■ Listed entries:
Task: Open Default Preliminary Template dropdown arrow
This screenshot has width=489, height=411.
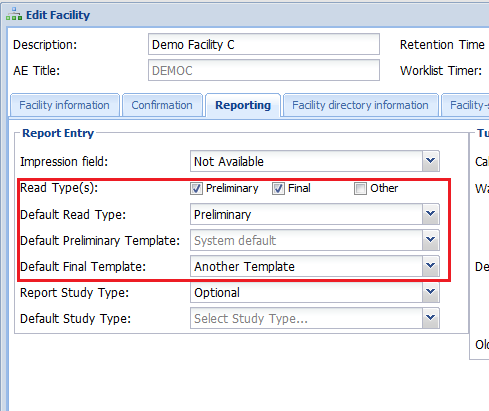Action: (x=431, y=240)
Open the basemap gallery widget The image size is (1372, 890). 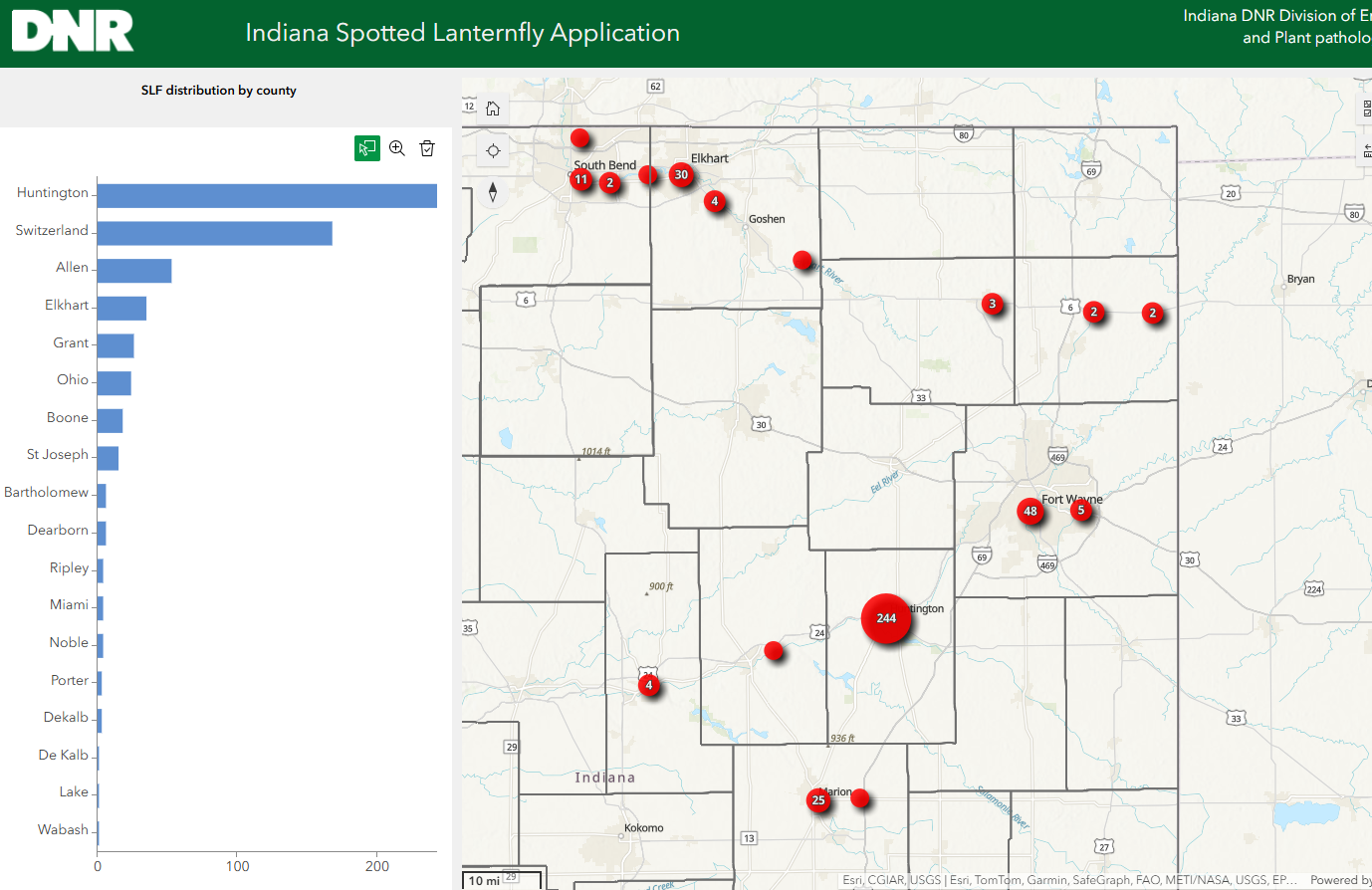click(1367, 104)
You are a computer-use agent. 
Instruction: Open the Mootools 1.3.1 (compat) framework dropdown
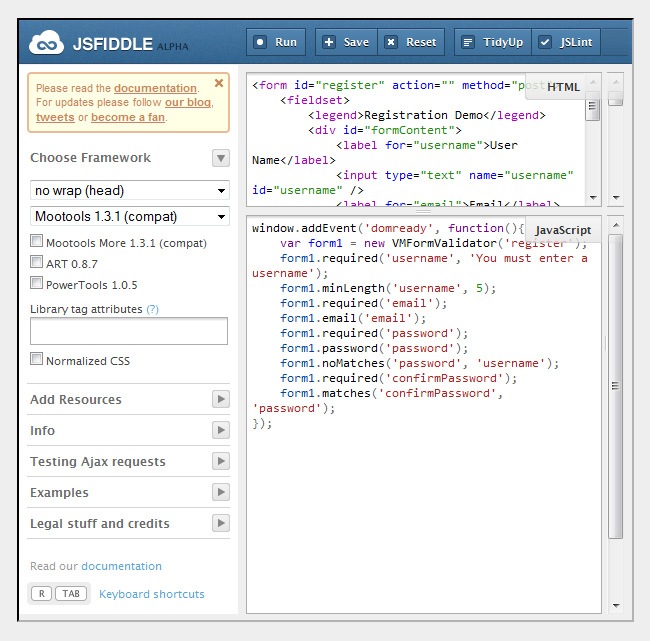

■ Task instructions:
If a line of the entries holds the word "dropdown", copy it out.

■ Exercise solution:
Task: Open Default Preliminary Template dropdown arrow
Instruction: Open the Mootools 1.3.1 (compat) framework dropdown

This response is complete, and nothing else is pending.